> What you have to do:
The output should be all lines of the entries below in which the word "agent" occurs.

> Exercise materials:
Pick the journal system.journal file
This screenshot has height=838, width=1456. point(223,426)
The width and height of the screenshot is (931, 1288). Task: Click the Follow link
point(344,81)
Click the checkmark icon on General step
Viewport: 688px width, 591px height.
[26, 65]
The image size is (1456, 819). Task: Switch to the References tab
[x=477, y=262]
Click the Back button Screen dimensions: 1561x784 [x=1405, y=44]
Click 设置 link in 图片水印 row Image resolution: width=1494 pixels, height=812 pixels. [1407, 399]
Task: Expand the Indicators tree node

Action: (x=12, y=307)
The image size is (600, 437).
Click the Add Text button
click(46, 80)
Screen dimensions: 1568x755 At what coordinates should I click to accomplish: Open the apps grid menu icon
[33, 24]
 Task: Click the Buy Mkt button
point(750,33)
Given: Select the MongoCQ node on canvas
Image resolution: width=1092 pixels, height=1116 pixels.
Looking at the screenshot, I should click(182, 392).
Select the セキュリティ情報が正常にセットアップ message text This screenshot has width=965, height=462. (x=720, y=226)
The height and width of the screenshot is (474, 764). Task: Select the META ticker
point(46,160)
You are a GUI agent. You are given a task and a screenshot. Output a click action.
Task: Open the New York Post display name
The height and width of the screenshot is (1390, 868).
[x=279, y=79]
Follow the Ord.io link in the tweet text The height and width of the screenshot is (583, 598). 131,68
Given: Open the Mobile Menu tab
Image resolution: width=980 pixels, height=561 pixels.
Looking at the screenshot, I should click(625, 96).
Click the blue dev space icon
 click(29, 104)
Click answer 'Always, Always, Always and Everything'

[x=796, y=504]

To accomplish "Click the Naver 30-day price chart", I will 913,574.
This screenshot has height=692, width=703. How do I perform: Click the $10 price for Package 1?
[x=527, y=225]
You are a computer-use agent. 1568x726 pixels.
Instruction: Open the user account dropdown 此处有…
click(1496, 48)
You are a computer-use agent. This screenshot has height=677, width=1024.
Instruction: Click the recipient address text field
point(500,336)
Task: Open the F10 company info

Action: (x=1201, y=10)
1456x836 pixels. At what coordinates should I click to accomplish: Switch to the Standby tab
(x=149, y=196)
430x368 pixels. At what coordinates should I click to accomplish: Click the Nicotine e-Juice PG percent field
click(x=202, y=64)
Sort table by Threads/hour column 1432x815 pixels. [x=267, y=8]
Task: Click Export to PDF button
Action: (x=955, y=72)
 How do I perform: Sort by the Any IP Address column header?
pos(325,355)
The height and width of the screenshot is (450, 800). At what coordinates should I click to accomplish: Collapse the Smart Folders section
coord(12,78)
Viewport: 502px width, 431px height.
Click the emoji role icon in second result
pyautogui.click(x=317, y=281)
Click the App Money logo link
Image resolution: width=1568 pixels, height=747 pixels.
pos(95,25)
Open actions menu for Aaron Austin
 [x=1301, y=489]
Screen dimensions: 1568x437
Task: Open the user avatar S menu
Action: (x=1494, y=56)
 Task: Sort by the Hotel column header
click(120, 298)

> Answer for this exercise:
You are a GUI agent. You are given a task and a screenshot. Output a click action.
You are a computer-use agent. 1568x726 pixels.
You are a computer-use agent. This screenshot has height=677, width=1024.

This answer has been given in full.